Welcome to Langvio - a powerful Python framework that connects large language models (LLMs) with computer vision models to enable natural language visual analysis.

Version: 0.0.5 | Python: 3.8+ | License: MIT

What is Langvio?

Langvio bridges the gap between natural language understanding and computer vision by allowing you to analyze images and videos using simple, conversational queries.

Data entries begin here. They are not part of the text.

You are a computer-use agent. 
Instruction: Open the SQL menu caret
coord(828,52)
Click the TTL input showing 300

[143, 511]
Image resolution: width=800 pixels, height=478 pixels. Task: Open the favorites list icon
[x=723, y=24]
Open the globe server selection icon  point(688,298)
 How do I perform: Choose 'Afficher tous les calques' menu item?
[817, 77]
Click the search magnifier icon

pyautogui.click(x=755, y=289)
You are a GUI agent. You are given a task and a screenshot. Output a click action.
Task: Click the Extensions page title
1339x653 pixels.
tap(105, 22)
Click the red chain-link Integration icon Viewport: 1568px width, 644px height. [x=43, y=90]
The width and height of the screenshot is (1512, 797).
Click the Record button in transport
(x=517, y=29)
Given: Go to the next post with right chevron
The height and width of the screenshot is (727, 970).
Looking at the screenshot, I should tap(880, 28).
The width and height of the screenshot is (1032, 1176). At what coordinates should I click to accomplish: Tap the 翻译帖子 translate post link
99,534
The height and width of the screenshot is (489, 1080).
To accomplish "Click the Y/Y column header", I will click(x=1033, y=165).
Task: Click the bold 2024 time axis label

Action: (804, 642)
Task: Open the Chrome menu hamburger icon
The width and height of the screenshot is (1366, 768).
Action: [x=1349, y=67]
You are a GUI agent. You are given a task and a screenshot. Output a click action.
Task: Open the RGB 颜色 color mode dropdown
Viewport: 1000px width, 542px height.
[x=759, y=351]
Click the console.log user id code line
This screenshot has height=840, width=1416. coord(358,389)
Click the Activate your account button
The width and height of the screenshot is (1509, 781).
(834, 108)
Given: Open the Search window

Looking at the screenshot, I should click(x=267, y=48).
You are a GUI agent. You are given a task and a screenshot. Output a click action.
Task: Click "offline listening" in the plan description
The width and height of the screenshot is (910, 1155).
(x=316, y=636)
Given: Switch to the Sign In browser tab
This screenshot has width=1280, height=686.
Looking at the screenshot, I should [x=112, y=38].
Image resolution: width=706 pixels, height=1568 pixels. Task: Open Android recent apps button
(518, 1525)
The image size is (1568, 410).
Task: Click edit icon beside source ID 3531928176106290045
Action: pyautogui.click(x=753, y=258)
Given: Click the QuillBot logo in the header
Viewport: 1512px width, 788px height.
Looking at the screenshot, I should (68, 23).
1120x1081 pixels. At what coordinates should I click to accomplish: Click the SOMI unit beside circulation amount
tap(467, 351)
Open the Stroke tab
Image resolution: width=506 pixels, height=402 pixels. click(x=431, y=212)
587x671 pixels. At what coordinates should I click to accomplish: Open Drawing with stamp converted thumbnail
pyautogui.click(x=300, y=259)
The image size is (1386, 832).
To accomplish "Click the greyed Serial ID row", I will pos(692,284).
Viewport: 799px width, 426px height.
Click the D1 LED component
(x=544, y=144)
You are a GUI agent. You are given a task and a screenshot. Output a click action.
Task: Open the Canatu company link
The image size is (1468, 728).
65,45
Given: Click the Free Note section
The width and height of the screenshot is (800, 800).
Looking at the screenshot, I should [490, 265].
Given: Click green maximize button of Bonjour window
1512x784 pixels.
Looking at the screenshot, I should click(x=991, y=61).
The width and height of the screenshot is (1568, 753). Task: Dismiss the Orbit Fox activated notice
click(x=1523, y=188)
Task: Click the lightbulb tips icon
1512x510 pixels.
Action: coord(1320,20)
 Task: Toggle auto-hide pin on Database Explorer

Instead of writing complex computer vision code, you can ask questions like:

  • "Count how many people are in this image"
  • "Find all red objects in this video"
  • "Are there any vehicles moving from left to right?"
  • "Describe the spatial relationships between objects"

Key Features

🔍 Natural Language Interface

Query visual content using everyday language - no computer vision expertise required.

🤖 Multi-Modal Integration

Seamlessly connects leading LLMs (OpenAI GPT, Google Gemini) with state-of-the-art vision models (YOLO-World v2).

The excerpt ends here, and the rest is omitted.